Records from a data source

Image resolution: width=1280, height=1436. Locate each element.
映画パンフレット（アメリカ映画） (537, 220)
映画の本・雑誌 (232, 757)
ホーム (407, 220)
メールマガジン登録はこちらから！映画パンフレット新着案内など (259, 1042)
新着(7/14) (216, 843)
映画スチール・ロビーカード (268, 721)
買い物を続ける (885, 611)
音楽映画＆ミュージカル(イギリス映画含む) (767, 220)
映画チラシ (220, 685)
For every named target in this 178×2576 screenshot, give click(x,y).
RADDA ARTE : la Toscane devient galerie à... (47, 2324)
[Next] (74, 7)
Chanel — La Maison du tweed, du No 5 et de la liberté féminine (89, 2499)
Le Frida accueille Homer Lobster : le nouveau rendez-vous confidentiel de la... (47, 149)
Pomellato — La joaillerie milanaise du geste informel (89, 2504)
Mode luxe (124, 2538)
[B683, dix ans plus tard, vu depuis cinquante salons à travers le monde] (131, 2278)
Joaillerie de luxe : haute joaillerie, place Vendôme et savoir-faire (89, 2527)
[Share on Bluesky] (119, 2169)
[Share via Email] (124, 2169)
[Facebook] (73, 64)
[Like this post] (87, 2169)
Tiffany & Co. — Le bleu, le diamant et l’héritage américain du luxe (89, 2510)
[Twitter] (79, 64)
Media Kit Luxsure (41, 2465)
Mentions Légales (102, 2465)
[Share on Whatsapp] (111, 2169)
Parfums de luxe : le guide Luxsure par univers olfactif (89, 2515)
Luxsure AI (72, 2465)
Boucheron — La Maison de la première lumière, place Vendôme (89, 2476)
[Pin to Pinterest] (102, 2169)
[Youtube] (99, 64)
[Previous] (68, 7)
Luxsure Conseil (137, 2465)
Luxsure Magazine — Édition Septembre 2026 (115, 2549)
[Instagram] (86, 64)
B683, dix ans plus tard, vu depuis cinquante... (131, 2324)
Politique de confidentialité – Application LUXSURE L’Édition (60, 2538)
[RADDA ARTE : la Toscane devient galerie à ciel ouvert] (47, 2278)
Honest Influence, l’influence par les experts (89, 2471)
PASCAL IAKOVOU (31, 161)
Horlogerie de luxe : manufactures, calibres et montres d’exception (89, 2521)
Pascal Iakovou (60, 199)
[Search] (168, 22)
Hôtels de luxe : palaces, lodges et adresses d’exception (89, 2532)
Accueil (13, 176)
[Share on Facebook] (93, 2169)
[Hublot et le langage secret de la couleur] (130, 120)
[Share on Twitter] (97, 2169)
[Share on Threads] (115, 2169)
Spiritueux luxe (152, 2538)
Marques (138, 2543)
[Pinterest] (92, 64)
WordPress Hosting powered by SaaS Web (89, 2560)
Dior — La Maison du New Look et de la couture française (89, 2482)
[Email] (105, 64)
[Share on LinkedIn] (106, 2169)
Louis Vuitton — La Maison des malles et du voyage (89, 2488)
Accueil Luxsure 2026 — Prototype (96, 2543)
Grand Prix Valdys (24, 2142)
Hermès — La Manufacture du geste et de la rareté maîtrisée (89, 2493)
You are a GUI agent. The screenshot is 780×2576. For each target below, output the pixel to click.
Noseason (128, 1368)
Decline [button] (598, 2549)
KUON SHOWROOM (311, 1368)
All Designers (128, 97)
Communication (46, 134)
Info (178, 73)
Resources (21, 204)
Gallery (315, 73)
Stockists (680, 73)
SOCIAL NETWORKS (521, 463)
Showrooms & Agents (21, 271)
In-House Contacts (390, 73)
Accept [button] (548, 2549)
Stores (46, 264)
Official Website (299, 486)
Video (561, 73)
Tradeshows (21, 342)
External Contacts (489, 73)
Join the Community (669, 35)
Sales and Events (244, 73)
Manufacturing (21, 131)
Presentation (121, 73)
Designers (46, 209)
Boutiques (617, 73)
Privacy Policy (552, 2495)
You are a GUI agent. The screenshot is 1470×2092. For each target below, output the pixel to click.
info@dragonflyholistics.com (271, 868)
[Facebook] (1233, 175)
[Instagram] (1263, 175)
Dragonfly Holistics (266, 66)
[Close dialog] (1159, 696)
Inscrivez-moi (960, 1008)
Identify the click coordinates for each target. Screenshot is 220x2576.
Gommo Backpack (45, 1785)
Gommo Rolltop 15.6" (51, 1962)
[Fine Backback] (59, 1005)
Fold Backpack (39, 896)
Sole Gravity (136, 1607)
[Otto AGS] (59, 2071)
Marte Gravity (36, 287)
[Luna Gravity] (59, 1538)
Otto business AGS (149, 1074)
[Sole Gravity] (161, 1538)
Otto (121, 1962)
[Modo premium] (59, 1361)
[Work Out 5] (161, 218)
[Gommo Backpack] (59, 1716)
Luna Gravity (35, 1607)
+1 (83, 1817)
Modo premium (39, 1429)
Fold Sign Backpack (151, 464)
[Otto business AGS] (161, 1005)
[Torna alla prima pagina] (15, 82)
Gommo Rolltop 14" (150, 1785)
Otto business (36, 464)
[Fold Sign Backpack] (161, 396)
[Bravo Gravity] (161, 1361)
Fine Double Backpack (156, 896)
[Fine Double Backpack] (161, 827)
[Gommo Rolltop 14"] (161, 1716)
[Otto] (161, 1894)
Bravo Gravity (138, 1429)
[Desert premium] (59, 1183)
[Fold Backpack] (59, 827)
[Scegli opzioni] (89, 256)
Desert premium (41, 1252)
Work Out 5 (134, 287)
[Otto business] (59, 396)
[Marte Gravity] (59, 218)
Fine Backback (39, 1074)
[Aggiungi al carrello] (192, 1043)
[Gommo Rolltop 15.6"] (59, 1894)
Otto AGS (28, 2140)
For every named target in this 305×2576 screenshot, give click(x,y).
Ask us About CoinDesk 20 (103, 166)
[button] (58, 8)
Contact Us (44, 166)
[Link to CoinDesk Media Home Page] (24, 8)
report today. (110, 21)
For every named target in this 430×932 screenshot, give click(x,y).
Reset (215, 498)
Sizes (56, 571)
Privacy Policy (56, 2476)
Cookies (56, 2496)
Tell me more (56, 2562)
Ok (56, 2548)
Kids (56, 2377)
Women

**To do:**
All of the entries above need to be output again exactly.

**Expected output:**
Image resolution: width=1280, height=1436. Locate each element.
映画パンフレット（アメリカ映画） (537, 220)
映画の本・雑誌 (232, 757)
ホーム (407, 220)
メールマガジン登録はこちらから！映画パンフレット新着案内など (259, 1042)
新着(7/14) (216, 843)
映画スチール・ロビーカード (268, 721)
買い物を続ける (885, 611)
音楽映画＆ミュージカル(イギリス映画含む) (767, 220)
映画チラシ (220, 685)
For every named target in this 178×2576 screenshot, give click(x,y).
RADDA ARTE : la Toscane devient galerie à... (47, 2324)
[Next] (74, 7)
Chanel — La Maison du tweed, du No 5 et de la liberté féminine (89, 2499)
Le Frida accueille Homer Lobster : le nouveau rendez-vous confidentiel de la... (47, 149)
Pomellato — La joaillerie milanaise du geste informel (89, 2504)
Mode luxe (124, 2538)
[B683, dix ans plus tard, vu depuis cinquante salons à travers le monde] (131, 2278)
Joaillerie de luxe : haute joaillerie, place Vendôme et savoir-faire (89, 2527)
[Share on Bluesky] (119, 2169)
[Share via Email] (124, 2169)
[Facebook] (73, 64)
[Like this post] (87, 2169)
Tiffany & Co. — Le bleu, le diamant et l’héritage américain du luxe (89, 2510)
[Twitter] (79, 64)
Media Kit Luxsure (41, 2465)
Mentions Légales (102, 2465)
[Share on Whatsapp] (111, 2169)
Parfums de luxe : le guide Luxsure par univers olfactif (89, 2515)
Luxsure AI (72, 2465)
Boucheron — La Maison de la première lumière, place Vendôme (89, 2476)
[Pin to Pinterest] (102, 2169)
[Youtube] (99, 64)
[Previous] (68, 7)
Luxsure Conseil (137, 2465)
Luxsure Magazine — Édition Septembre 2026 (115, 2549)
[Instagram] (86, 64)
B683, dix ans plus tard, vu depuis cinquante... (131, 2324)
Politique de confidentialité – Application LUXSURE L’Édition (60, 2538)
[RADDA ARTE : la Toscane devient galerie à ciel ouvert] (47, 2278)
Honest Influence, l’influence par les experts (89, 2471)
PASCAL IAKOVOU (31, 161)
Horlogerie de luxe : manufactures, calibres et montres d’exception (89, 2521)
Pascal Iakovou (60, 199)
[Search] (168, 22)
Hôtels de luxe : palaces, lodges et adresses d’exception (89, 2532)
Accueil (13, 176)
[Share on Facebook] (93, 2169)
[Hublot et le langage secret de la couleur] (130, 120)
[Share on Twitter] (97, 2169)
[Share on Threads] (115, 2169)
Spiritueux luxe (152, 2538)
Marques (138, 2543)
[Pinterest] (92, 64)
WordPress Hosting powered by SaaS Web (89, 2560)
Dior — La Maison du New Look et de la couture française (89, 2482)
[Email] (105, 64)
[Share on LinkedIn] (106, 2169)
Louis Vuitton — La Maison des malles et du voyage (89, 2488)
Accueil Luxsure 2026 — Prototype (96, 2543)
Grand Prix Valdys (24, 2142)
Hermès — La Manufacture du geste et de la rareté maîtrisée (89, 2493)
You are a GUI agent. The screenshot is 780×2576. For each target below, output the pixel to click.
Noseason (128, 1368)
Decline [button] (598, 2549)
KUON SHOWROOM (311, 1368)
All Designers (128, 97)
Communication (46, 134)
Info (178, 73)
Resources (21, 204)
Gallery (315, 73)
Stockists (680, 73)
SOCIAL NETWORKS (521, 463)
Showrooms & Agents (21, 271)
In-House Contacts (390, 73)
Accept [button] (548, 2549)
Stores (46, 264)
Official Website (299, 486)
Video (561, 73)
Tradeshows (21, 342)
External Contacts (489, 73)
Join the Community (669, 35)
Sales and Events (244, 73)
Manufacturing (21, 131)
Presentation (121, 73)
Designers (46, 209)
Boutiques (617, 73)
Privacy Policy (552, 2495)
You are a GUI agent. The screenshot is 1470×2092. For each target below, output the pixel to click.
info@dragonflyholistics.com (271, 868)
[Facebook] (1233, 175)
[Instagram] (1263, 175)
Dragonfly Holistics (266, 66)
[Close dialog] (1159, 696)
Inscrivez-moi (960, 1008)
Identify the click coordinates for each target. Screenshot is 220x2576.
Gommo Backpack (45, 1785)
Gommo Rolltop 15.6" (51, 1962)
[Fine Backback] (59, 1005)
Fold Backpack (39, 896)
Sole Gravity (136, 1607)
[Otto AGS] (59, 2071)
Marte Gravity (36, 287)
[Luna Gravity] (59, 1538)
Otto business AGS (149, 1074)
[Sole Gravity] (161, 1538)
Otto (121, 1962)
[Modo premium] (59, 1361)
[Work Out 5] (161, 218)
[Gommo Backpack] (59, 1716)
Luna Gravity (35, 1607)
+1 (83, 1817)
Modo premium (39, 1429)
Fold Sign Backpack (151, 464)
[Otto business AGS] (161, 1005)
[Torna alla prima pagina] (15, 82)
Gommo Rolltop 14" (150, 1785)
Otto business (36, 464)
[Fold Sign Backpack] (161, 396)
[Bravo Gravity] (161, 1361)
Fine Double Backpack (156, 896)
[Fine Double Backpack] (161, 827)
[Gommo Rolltop 14"] (161, 1716)
[Otto] (161, 1894)
Bravo Gravity (138, 1429)
[Desert premium] (59, 1183)
[Fold Backpack] (59, 827)
[Scegli opzioni] (89, 256)
Desert premium (41, 1252)
Work Out 5 (134, 287)
[Otto business] (59, 396)
[Marte Gravity] (59, 218)
Fine Backback (39, 1074)
[Aggiungi al carrello] (192, 1043)
[Gommo Rolltop 15.6"] (59, 1894)
Otto AGS (28, 2140)
For every named target in this 305×2576 screenshot, give click(x,y).
Ask us About CoinDesk 20 (103, 166)
[button] (58, 8)
Contact Us (44, 166)
[Link to CoinDesk Media Home Page] (24, 8)
report today. (110, 21)
For every named target in this 430×932 screenshot, give click(x,y).
Reset (215, 498)
Sizes (56, 571)
Privacy Policy (56, 2476)
Cookies (56, 2496)
Tell me more (56, 2562)
Ok (56, 2548)
Kids (56, 2377)
Women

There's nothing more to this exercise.